Plus de 40 ans plus tard, cependant, Thomas Negovan pilote cette reconstruction (sans porno, faut-il préciser) où il est possible de voir un Malcom McDowell complètement déjanté interpréter le troisième empereur romain, un homme si étrange, si imbu de lui-même, si violent et tyrannique qu’il fut assassiné après seulement quatre années de règne, en l’an 41 de notre ère.

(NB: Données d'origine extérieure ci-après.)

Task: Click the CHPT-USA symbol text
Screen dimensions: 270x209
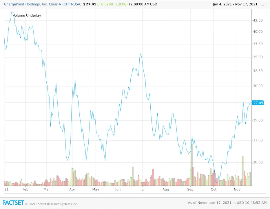Action: pyautogui.click(x=72, y=4)
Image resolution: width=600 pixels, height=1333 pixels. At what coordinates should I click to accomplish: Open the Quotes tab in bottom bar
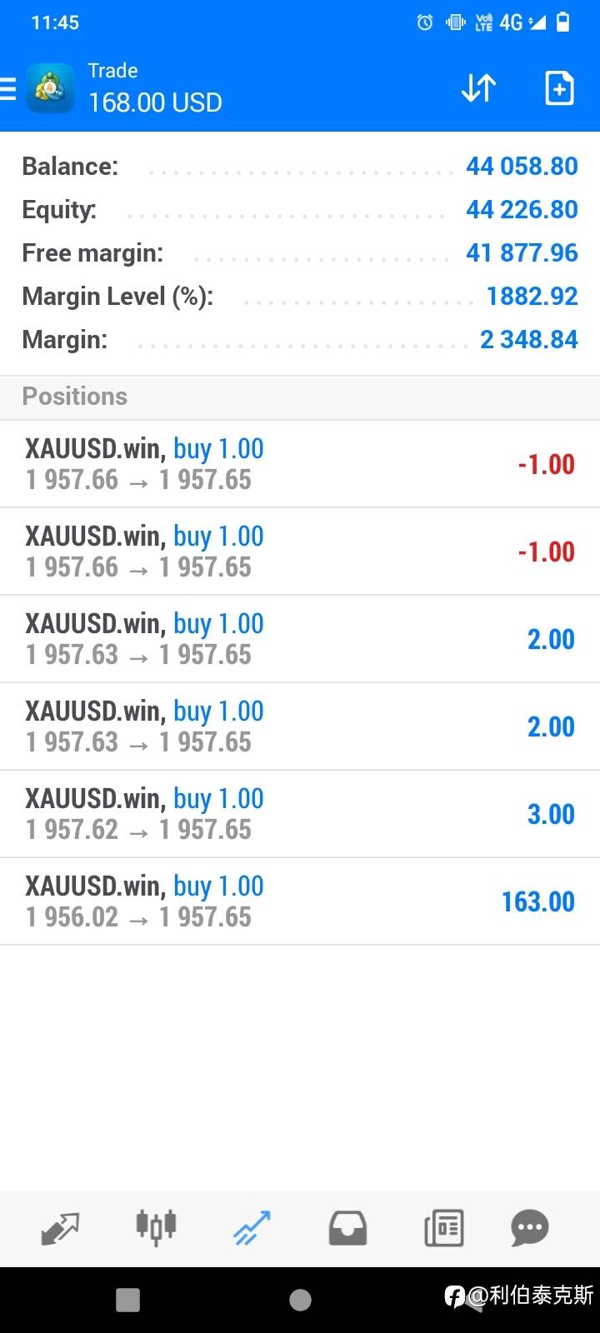pos(60,1228)
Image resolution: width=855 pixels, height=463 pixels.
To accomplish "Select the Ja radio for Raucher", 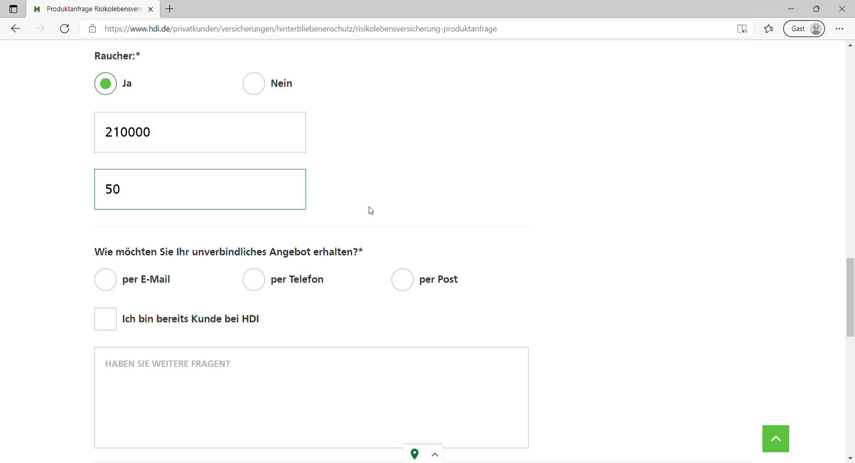I will click(x=106, y=84).
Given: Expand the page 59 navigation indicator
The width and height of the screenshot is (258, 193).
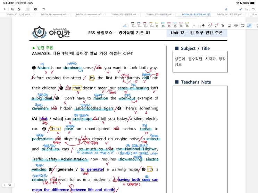Looking at the screenshot, I should [x=7, y=185].
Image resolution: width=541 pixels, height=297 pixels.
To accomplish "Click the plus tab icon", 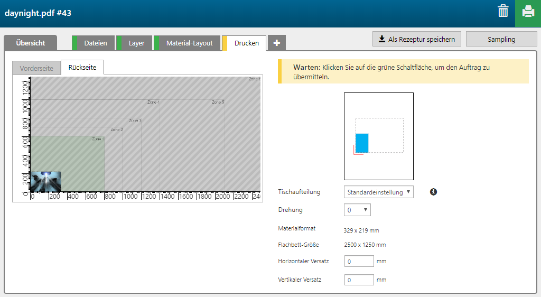I will [276, 43].
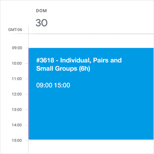Viewport: 154px width, 154px height.
Task: Click the DOM weekday header label
Action: [x=41, y=11]
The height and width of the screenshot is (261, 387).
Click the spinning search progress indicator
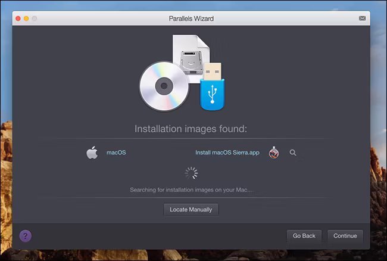coord(191,173)
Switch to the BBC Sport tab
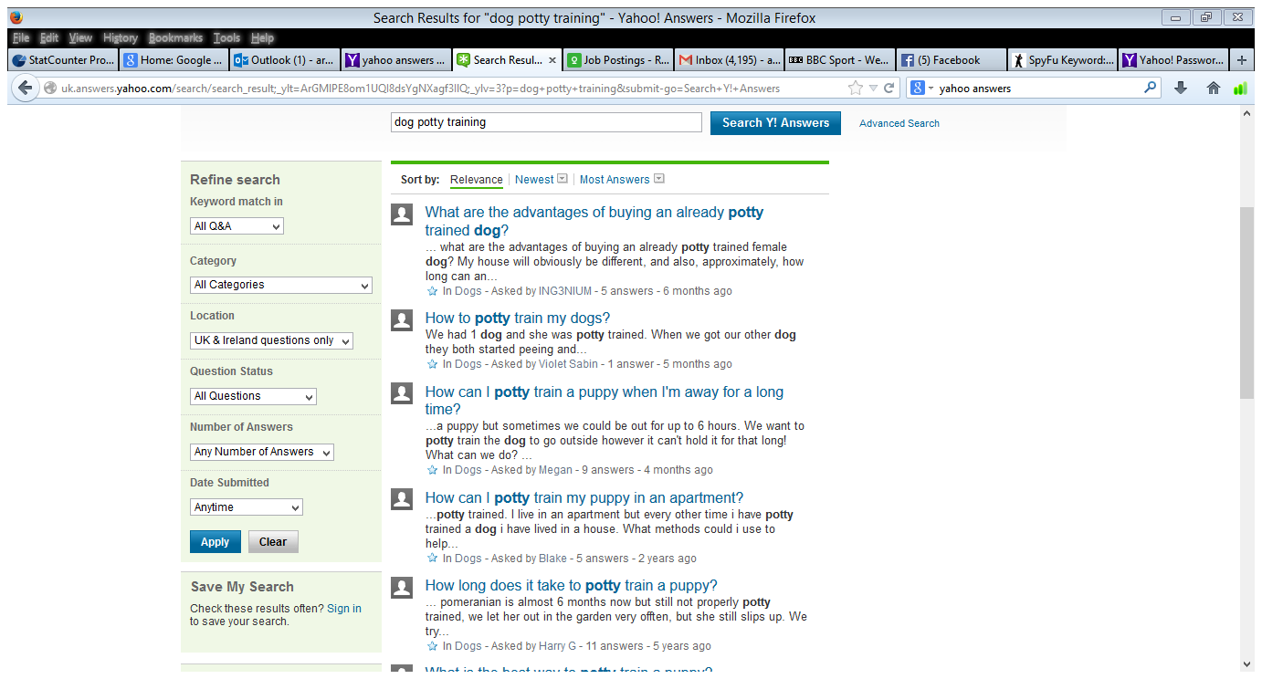Screen dimensions: 1262x679 coord(840,60)
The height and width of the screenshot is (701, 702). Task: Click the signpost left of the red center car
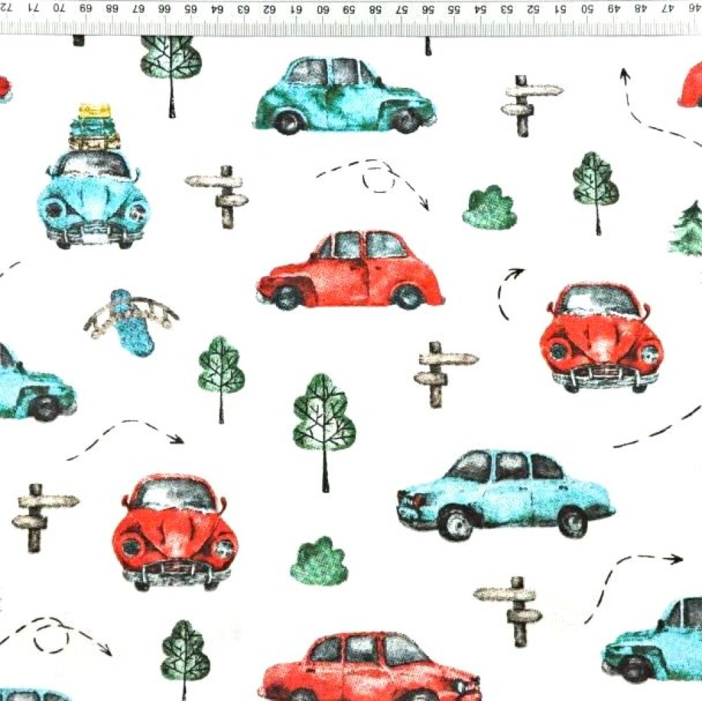(x=218, y=195)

Et donc, trois heures, à quelques minutes près. Trois heures durant lesquelles on a autant droit à de la grande audace cinématographique, avec des décors aussi magnifiques que gigantesques, ainsi que des choix artistiques surprenants: en effet, si la pornographie pure et dure a disparu du film, la nudité est particulièrement répandue, chez les hommes comme chez les femmes. S’agit-il de l’excentricité du scénariste? D’une tentative de représenter la décadence de la Rome impériale? D’une envie d’attirer le public à une époque où la sexualité était à la fois de plus en plus libérée, mais aussi généralement censurée au cinéma?
Impossible d’en avoir le coeur net. Ce que nous savons, toutefois, c’est que Malcom McDowell et Helen Mirren (!), vêtus de toges diaphanes, alternent entre scènes oniriques à fort caractère sexuel et moment de rage et de violence pures, lorsque Caligula décide d’en faire à sa tête et d’assassiner un autre rival présumé.

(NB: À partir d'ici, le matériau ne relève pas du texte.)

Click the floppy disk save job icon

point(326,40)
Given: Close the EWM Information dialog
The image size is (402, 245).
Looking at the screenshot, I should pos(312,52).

La Rome antique était certainement violente; il n’en reste pas moins que certaines scènes, notamment celle d’un mariage où l’empereur se met en tête de violer les deux mariés, sont difficiles à regarder.
Et s’il y a absolument beaucoup de choses à dire, sur le plan historique, à propos de cet empereur absolument mal préparé à régner, et dénué du flair nécessaire pour naviguer à travers l’univers social et politique romain, avec ses conspirations, ses jeux de coulisses et ses assassinats, ici, le film se contente de nous montrer des corps nus et un Malcom McDowell qui cabotine.

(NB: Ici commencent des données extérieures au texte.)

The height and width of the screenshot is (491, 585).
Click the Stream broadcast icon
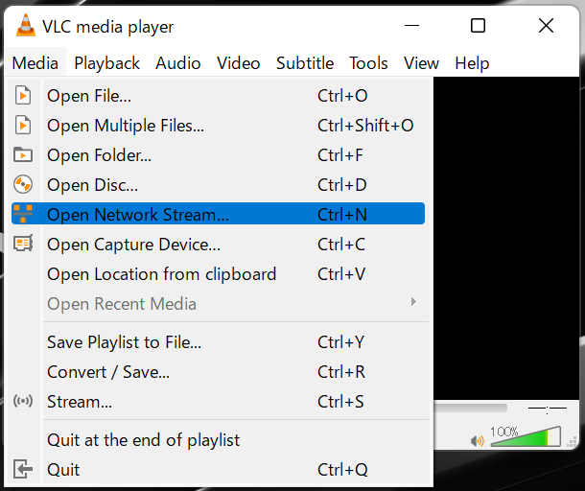pos(23,402)
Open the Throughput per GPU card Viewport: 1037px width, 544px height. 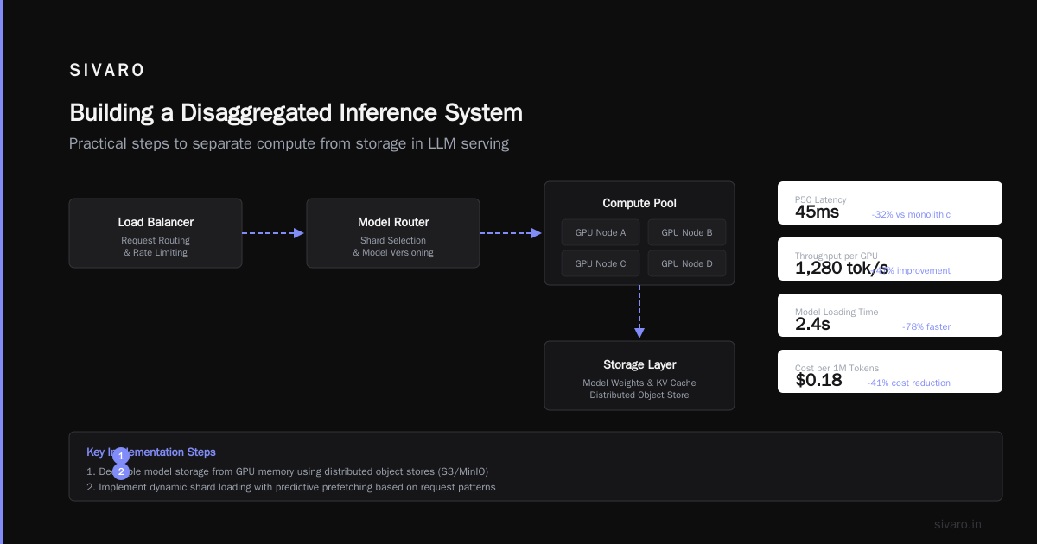(890, 259)
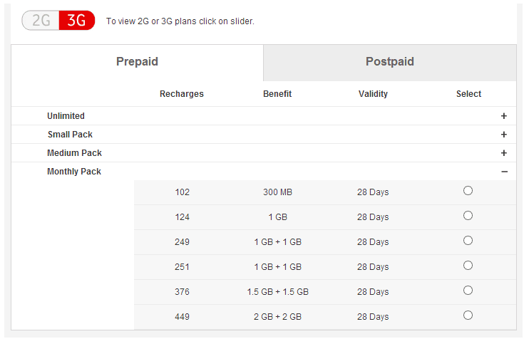This screenshot has width=529, height=339.
Task: Click the Validity column header
Action: coord(373,94)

On cherche en effet le point de bascule, ce moment où l’empereur commence vraiment à perdre la tête, si tant est qu’il l’a effectivement perdue, et non pas qu’il a pris des décisions rationnelles jusqu’à la toute fin de son règne, croulant plutôt sous la pression.
Mais Caligula n’offre rien en ce sens. On demeure concentré sur McDowell et sa suite, sans avoir de vrai aperçu de la société romaine dans son ensemble. Oui, l’empereur semble s’enfoncer dans la folie, allant jusqu’à affirmer qu’il était un véritable dieu dans le corps d’un homme, mais après 90 minutes de ce traitement, on sent qu’on commence à avoir fait le tour de la chose. Et lorsque le film se termine enfin, après quasiment trois heures de costumes légers, de décors somptueux et d’acteurs à moitié nus, le cinéphile peut enfin pousser un soupir de soulagement.
Caligula possède bien des qualités cinématographiques. Et il est même possible d’avancer l’argument selon lequel il est tout à fait approprié de vouloir créer une oeuvre construisant une ambiance, une atmosphère, plutôt que d’offrir un point de vue beaucoup plus terre à terre, par exemple avec des considérations sociales ou politiques. Cela étant dit, le film n’évolue jamais au-delà de cette prémisse. Ironiquement, d’ailleurs, il s’agit d’une oeuvre à la fois trop longue et trop courte. En l’état, Caligula est certainement du cinéma, mais certainement pas un bon film.